Hi @csigg, thank you!

  1. There are a couple of ways to specify different paths for the CUDA toolkit at runtime, for example, the NVVM target will query the following environment variables:
CUDA_ROOT
CUDA_HOME
CUDA_PATH

and if any of those are non empty, then the compilation mechanism will use that path for searching for the tools. You can also use --gpu-module-to-binary=toolkit=/path/to/toolkit to specify the path, that one always takes precedence.

  1. Ok, there are multiple answers to this question. If you use --gpu-module-to-binary=format=bin, then the target and the GPU must be an exact match, if you use --gpu-module-to-binary=format=fatbin, then the NVVM target produces a fatbin with the PTX embedded -this option is not available in the nvptx-compiler lib, so the driver should be able to JIT the code if there’s an arch mismatch, that’s how I got working the tests irregardless of the platform. The default behavior is trying to produce the fatbin.
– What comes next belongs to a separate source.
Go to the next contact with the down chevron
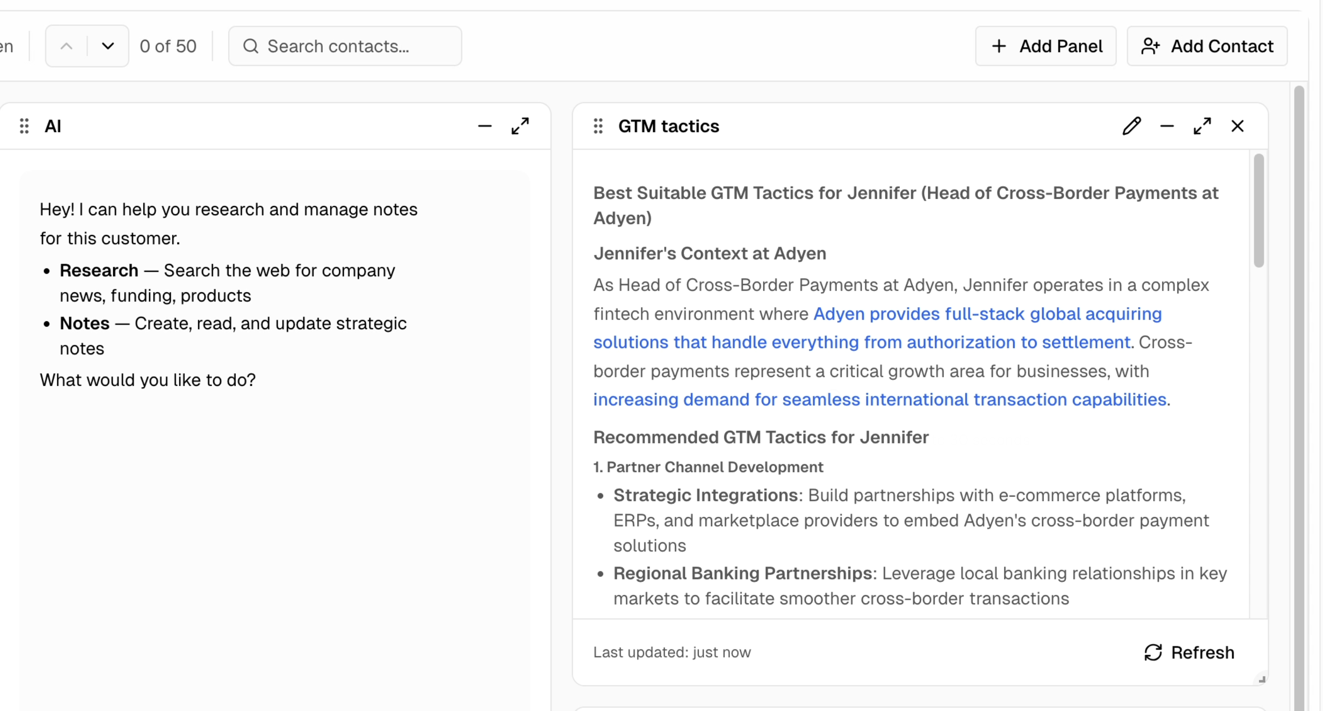1323x711 pixels. [108, 46]
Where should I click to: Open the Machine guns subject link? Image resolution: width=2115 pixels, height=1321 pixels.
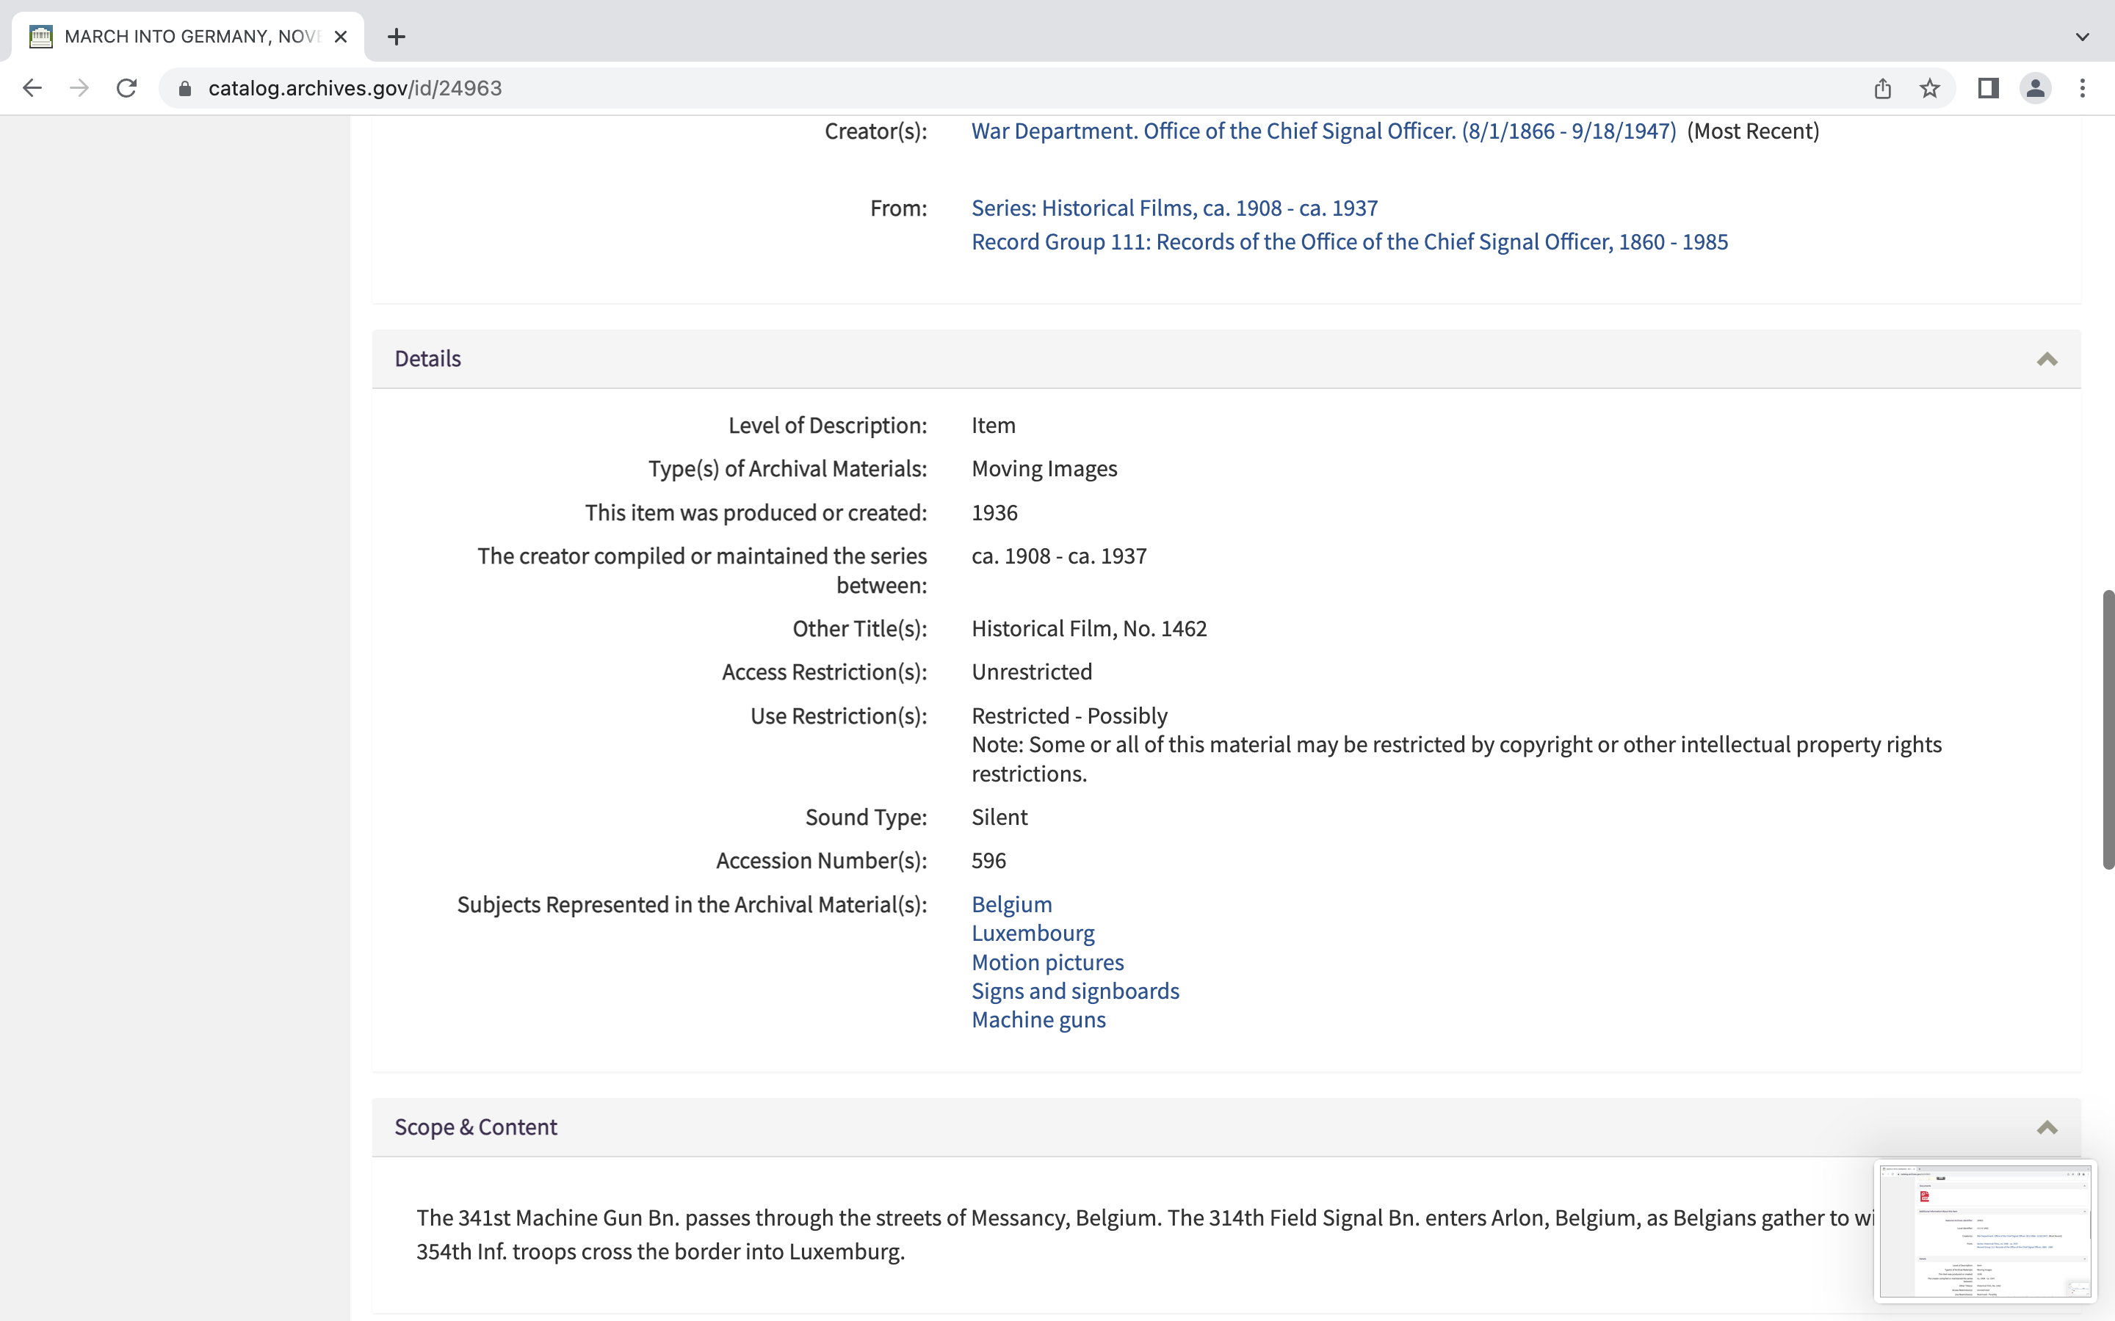coord(1038,1020)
Please let me know if 1 works for you and if it solves the needs of your setup.

Yes, I’m working on a fully JIT version, it should be in trunk in the next few days. Also, I was planning to push today the deprecation of the old passes do you feel that you need more time?

1 Like

Hi Fabian, thanks for the quick answer. I will investigate whether we can have the CUDA toolkit binaries at a predetermined path. That would allow using the fatbin approach (which I overlooked).

From our side, you don’t need to hold back landing the deprecation.

1 Like

JIT compilation for NVIDIA targets is now in trunk https://github.com/llvm/llvm-project/pull/66220 . To enable it for testing one needs to specify the CMake flag -DMLIR_GPU_COMPILATION_TEST_FORMAT=isa at build time, note this flag should not trigger any recompiles as it only affects the testing infra.

2 Likes

Hi,
I’m wondering if adding support for --gpu-module-to-binary=format=spirv makes sense.
I was looking for a existing pass performing the spirv serialization but can’t find any and wonder this could be a right place.

There’s currently a set of PRs implementing SPIR-V support,

Oh, I can see. Great to know, thanks!